Start of PROVIDED MATERIAL

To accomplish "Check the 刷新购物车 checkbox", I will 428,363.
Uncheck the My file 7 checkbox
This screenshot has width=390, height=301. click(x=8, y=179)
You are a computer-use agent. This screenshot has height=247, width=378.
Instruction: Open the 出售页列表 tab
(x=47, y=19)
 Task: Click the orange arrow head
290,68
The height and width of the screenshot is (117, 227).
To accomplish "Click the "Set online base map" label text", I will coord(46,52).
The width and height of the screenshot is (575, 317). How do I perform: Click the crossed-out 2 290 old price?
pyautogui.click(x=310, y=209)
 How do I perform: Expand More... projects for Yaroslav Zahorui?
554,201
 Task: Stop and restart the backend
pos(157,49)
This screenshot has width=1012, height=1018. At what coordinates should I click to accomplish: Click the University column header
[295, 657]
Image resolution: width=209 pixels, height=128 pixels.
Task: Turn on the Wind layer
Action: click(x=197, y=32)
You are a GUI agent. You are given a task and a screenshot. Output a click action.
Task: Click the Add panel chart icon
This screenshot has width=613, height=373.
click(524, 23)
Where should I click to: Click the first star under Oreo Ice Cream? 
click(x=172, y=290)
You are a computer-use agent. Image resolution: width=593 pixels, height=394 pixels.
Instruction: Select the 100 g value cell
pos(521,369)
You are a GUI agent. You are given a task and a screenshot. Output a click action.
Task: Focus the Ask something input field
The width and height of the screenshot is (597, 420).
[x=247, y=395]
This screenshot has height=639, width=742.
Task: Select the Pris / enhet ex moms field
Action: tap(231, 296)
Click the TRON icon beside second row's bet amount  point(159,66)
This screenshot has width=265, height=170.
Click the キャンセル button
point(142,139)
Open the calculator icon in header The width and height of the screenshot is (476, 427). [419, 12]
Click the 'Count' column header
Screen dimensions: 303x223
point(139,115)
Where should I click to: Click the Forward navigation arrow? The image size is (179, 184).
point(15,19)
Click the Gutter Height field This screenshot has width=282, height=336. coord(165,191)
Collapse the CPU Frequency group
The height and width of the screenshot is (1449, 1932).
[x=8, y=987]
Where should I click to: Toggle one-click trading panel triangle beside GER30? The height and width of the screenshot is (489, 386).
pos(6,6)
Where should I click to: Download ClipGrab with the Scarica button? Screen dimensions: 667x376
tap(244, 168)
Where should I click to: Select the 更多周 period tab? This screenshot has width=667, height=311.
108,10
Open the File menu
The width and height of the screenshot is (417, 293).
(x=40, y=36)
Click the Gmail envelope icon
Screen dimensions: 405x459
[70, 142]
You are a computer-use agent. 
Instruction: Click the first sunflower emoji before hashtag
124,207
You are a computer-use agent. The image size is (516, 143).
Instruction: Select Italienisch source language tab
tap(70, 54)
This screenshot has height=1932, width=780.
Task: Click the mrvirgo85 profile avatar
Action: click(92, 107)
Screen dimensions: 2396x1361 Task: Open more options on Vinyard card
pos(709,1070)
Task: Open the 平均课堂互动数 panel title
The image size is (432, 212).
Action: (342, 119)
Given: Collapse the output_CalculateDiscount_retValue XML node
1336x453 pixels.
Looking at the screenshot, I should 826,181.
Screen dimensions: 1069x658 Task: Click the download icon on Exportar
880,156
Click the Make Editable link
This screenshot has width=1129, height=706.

End of PROVIDED MATERIAL

- _TASK GOAL_:
Take the entries and copy them out exactly.

- _ANSWER SECTION_:
To accomplish "Check the 刷新购物车 checkbox", I will 428,363.
Uncheck the My file 7 checkbox
This screenshot has width=390, height=301. click(x=8, y=179)
You are a computer-use agent. This screenshot has height=247, width=378.
Instruction: Open the 出售页列表 tab
(x=47, y=19)
 Task: Click the orange arrow head
290,68
The height and width of the screenshot is (117, 227).
To accomplish "Click the "Set online base map" label text", I will coord(46,52).
The width and height of the screenshot is (575, 317). How do I perform: Click the crossed-out 2 290 old price?
pyautogui.click(x=310, y=209)
 How do I perform: Expand More... projects for Yaroslav Zahorui?
554,201
 Task: Stop and restart the backend
pos(157,49)
This screenshot has width=1012, height=1018. At what coordinates should I click to accomplish: Click the University column header
[295, 657]
Image resolution: width=209 pixels, height=128 pixels.
Task: Turn on the Wind layer
Action: click(x=197, y=32)
You are a GUI agent. You are given a task and a screenshot. Output a click action.
Task: Click the Add panel chart icon
This screenshot has width=613, height=373.
click(524, 23)
Where should I click to: Click the first star under Oreo Ice Cream? 
click(x=172, y=290)
You are a computer-use agent. Image resolution: width=593 pixels, height=394 pixels.
Instruction: Select the 100 g value cell
pos(521,369)
You are a GUI agent. You are given a task and a screenshot. Output a click action.
Task: Focus the Ask something input field
The width and height of the screenshot is (597, 420).
[x=247, y=395]
This screenshot has height=639, width=742.
Task: Select the Pris / enhet ex moms field
Action: tap(231, 296)
Click the TRON icon beside second row's bet amount  point(159,66)
This screenshot has width=265, height=170.
Click the キャンセル button
point(142,139)
Open the calculator icon in header The width and height of the screenshot is (476, 427). [419, 12]
Click the 'Count' column header
Screen dimensions: 303x223
point(139,115)
Where should I click to: Click the Forward navigation arrow? The image size is (179, 184).
point(15,19)
Click the Gutter Height field This screenshot has width=282, height=336. coord(165,191)
Collapse the CPU Frequency group
The height and width of the screenshot is (1449, 1932).
[x=8, y=987]
Where should I click to: Toggle one-click trading panel triangle beside GER30? The height and width of the screenshot is (489, 386).
pos(6,6)
Where should I click to: Download ClipGrab with the Scarica button? Screen dimensions: 667x376
tap(244, 168)
Where should I click to: Select the 更多周 period tab? This screenshot has width=667, height=311.
108,10
Open the File menu
The width and height of the screenshot is (417, 293).
(x=40, y=36)
Click the Gmail envelope icon
Screen dimensions: 405x459
[70, 142]
You are a computer-use agent. 
Instruction: Click the first sunflower emoji before hashtag
124,207
You are a computer-use agent. The image size is (516, 143).
Instruction: Select Italienisch source language tab
tap(70, 54)
This screenshot has height=1932, width=780.
Task: Click the mrvirgo85 profile avatar
Action: click(92, 107)
Screen dimensions: 2396x1361 Task: Open more options on Vinyard card
pos(709,1070)
Task: Open the 平均课堂互动数 panel title
The image size is (432, 212).
Action: (342, 119)
Given: Collapse the output_CalculateDiscount_retValue XML node
1336x453 pixels.
Looking at the screenshot, I should 826,181.
Screen dimensions: 1069x658 Task: Click the download icon on Exportar
880,156
Click the Make Editable link
This screenshot has width=1129, height=706.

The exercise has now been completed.